Pioneering diagnostics

Infectious diseases

In vitro diagnostics make it possible to identify the pathogenic agent (bacteria, fungi or viruses) responsible for an infectious disease and to select the appropriate treatment.

Infectious diseases are caused by an attack on the body by a microorganism (bacterium, virus, parasite, fungus, etc.). Every human being is host to tens of thousands of "useful" bacteria, which only become pathogenic (hazardous) in certain cases: in vulnerable individuals (e.g. immunocompromised patients) or in the event of an injury or surgical intervention.

The choice of the antibiotic to treat a bacterial infection is based on identifying the bacteria causing the disease and determining its sensitivity to antibiotics (antibiotic susceptibility testing).

In an increasing number of cases, bacteria are resistant to antibiotics. Therefore, in helping to identify suitable treatments, diagnostics play an ever more important role in the fight against infectious diseases.

The healthcare challenge

  • Every year, 17 million deaths are caused by infectious diseases, accounting for one third of the annual mortality rate worldwide.
    • Major healthcare issues threaten every country of the world:
    • The rapid development of new diagnostic tools and new treatments is essential to combat emerging diseases:
      • new influenza variants,
      • the development of bacterial resistance,
      • diseases transmitted by animals (zoonosis).
  • As a specialist in infectious diseases for 50 years, bioMérieux plays a major role in all these areas, offering an extremely wide range of diagnostics.
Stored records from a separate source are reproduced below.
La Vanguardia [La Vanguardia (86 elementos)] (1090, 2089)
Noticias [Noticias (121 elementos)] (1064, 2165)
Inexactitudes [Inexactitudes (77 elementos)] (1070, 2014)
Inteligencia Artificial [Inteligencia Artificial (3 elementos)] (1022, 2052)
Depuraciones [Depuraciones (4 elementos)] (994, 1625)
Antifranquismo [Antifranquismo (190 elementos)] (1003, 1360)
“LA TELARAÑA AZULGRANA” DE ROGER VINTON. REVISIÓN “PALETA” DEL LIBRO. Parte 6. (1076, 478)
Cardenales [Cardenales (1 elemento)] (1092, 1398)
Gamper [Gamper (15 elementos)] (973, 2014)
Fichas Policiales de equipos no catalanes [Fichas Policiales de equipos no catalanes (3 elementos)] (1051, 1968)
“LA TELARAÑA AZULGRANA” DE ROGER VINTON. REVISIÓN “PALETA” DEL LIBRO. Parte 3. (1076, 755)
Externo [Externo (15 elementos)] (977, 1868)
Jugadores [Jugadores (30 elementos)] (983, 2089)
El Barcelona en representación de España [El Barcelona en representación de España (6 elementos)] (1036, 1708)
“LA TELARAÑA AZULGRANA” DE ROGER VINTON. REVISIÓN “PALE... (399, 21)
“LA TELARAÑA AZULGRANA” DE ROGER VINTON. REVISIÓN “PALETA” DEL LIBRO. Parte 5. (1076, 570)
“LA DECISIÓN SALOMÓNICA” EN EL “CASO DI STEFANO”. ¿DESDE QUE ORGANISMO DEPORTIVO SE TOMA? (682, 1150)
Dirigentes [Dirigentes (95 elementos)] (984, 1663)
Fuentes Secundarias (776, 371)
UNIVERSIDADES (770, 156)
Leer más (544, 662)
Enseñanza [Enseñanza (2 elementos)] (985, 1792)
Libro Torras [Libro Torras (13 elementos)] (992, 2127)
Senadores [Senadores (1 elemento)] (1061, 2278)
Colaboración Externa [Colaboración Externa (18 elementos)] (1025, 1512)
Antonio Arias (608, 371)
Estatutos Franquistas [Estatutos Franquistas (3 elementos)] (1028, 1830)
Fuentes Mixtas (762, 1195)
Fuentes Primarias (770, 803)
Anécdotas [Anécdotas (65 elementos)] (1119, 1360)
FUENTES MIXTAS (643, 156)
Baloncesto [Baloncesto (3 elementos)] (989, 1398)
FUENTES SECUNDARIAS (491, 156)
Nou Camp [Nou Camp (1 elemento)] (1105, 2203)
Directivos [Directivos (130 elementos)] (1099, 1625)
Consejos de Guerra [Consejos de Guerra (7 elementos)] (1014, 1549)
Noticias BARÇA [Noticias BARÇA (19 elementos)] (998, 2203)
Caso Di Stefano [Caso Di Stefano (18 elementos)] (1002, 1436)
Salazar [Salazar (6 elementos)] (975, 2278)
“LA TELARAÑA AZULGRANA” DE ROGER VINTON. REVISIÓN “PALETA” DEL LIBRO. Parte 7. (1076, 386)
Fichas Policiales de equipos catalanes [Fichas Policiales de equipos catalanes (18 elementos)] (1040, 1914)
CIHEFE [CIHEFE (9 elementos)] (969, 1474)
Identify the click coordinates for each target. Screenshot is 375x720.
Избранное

For example, we pioneered the automated detection of antibiotic resistance mechanisms and antibiotic susceptibility testing.

Infectious diseases are directly responsible for 43% of deaths in developing countries, as opposed to 1% in industrialized nations.

The role of in vitro diagnostics

  • In the case of infectious diseases, in vitro diagnostic tests aim to detect and identify the infectious agent (virus, bacteria or parasite) responsible, to determine the illness precisely, to establish its origin, and to spot potential epidemics. Such tests are essential in guiding the appropriate treatment for the patient.
  • Using a range of samples (urine, saliva, blood, etc.), the laboratory carries out two types of tests:
    • Tests to detect and identify pathogens:
      • either using cultures to multiply the pathogens and thus increase the probability of detection,
      • or through the detection of the pathogens' genetic material using molecular tests or the determination of its chemical structure by analyzing the mass and charge of its ions using mass spectrometry.
    • Indirect tests to identify the immune response to the infection: screening for antibodies whose presence indicates contact with the virus, bacterium or parasite.